Waiting for more testing and sad and scared

I have been reading these boards and getting a lot of great information. I am 57 years old and I joined a while back when my mother had been diagnosed with breast cancer, invasive lobular stage 4 which eventually spread to her bones and brain. I was lucky enough to spend so much time with her and be by her side when she passed away.

Anyway, I had a normal mammogram in February, but due to dense breast, category C my doctor ordered a breast MRI. The MRI came back with clumped non mass enhancement in my left breast 1.5 cm- right breast nothing. Years ago I breast reduction surgery, so I thought maybe that it was scar tissue.They said I was BiRads 4- (no letter?). I went in last week for a MRI Core needle biopsy, and they placed a marker. The biopsy just came back with normal breast tissue, I was elated until I read the radiologist report that these biopsy results were discordant with the MRI findings and a excisional biopsy is recommended. I have set up an appointment for a consultation with the surgeon, but not until April 2 which seems moons away.

I have developed a large hematoma from the biopsy, and noted that in the radiologists report that the titanium clip they placed migrated immediately 3 cm. I am not sure if they missed the area to be biopsied, and since the marker has moved, I am wondering if they do a surgical biopsy how will they know where to go since the marker has moved. I guess i am just wondering a lot of things that will probably be sorted out, but the anxiety is always there.

And I feel selfish, i have several fly fishing trips planned coming up in June and July and I am so looking forward to them, and worried that this is going to throw a wrench in them.

I am also scared of an open surgical biopsy. Does anyone have details about how this works? Of course in typical fashion I am putting the cart before the horse before I even meet with the surgeon.

Guess it is safe to say I am just overwhelmed and scared and sad, I just wish I could hurry things up. All of the women on this board have my utmost respect, they seem so compassionate and wise.

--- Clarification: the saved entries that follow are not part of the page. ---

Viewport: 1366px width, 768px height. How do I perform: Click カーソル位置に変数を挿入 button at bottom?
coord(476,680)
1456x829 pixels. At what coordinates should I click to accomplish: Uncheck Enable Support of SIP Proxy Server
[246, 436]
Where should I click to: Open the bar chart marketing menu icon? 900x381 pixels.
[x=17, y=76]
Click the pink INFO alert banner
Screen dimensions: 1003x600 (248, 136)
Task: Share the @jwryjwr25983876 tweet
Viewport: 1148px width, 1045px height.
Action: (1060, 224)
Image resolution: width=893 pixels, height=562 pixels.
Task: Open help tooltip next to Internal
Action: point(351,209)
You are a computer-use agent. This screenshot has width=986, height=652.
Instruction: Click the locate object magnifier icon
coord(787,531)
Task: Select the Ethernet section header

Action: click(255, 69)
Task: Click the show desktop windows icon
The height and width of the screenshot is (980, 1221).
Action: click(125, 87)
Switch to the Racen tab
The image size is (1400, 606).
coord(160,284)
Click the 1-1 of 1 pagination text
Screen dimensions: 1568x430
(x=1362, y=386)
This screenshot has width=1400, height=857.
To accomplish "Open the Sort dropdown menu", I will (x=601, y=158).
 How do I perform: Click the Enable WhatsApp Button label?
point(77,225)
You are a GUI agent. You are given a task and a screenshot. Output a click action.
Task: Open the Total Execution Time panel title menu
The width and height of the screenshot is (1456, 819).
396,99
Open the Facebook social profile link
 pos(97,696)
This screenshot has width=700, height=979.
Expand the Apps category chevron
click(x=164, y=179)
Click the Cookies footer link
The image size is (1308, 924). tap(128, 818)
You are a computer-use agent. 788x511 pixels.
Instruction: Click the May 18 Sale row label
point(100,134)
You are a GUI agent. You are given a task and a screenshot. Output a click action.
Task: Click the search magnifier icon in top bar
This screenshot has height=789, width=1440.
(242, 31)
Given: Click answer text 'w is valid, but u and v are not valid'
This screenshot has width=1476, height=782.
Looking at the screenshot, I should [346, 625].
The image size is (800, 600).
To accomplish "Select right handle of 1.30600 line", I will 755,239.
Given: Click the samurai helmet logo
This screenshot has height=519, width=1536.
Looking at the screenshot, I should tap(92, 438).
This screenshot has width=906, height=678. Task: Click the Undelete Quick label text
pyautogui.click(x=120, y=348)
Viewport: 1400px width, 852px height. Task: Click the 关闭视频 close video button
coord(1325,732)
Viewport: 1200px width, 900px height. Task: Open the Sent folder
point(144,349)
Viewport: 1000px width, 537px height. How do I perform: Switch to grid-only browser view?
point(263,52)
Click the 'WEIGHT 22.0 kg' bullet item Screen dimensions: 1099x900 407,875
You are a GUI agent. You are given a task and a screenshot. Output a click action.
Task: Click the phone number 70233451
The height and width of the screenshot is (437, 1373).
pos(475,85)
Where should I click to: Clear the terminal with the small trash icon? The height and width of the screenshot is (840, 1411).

I guess it just fees good to tell this to someone…..

Beth

Comments

  • Hello Beth - my path has been a bit different from yours, but I’ve been playing the waiting game since November. The short version of my story is screening mammogram - spot compression- ultrasound-second ultrasound- bilateral stereotactic vacuum biopsy (benign) and now waiting for excision surgery (bilateral). The only real advice that I have for you is to try not to freak out too much. I have wasted so much energy and so many tears that didn’t really help anything. Sometimes it’s great just to get it out, but I found that keeping my routine as helpful.

    I too, am very worried about the surgical excisions, but a very good friend of mine had one a couple of years ago, and she said that her recovery was easier than the recovery from the stereotactic biopsy. I don’t know if that will be true for me, but I am using it to help me worry a little bit less.

    A lumpectomy is the same procedure as an excision biopsy. If you look at that information, it is the same


    Best wishes,

    Mary

  • Thank you so much Mary, I’m so sorry you are going through your ordeal. I am trying to keep busy, (and not google anything lol) I haven’t told anyone except my husband of course what is going on really, because I really don’t know what is going on. Do you have your surgery scheduled? I will keep you in my thoughts.

    Beth

  • @horseshowmomma Yes, my surgery is scheduled for March 24th. Hopefully you will get yours scheduled soon. Sending good thoughts your way.

  • roslynvaz
    roslynvaz Posts: 10

    Hi Beth,

    I wish I had something helpful to say but I am a step behind you in this scary process. I did want you to know that after reading your post, I felt a little less alone. Best wishes for your health.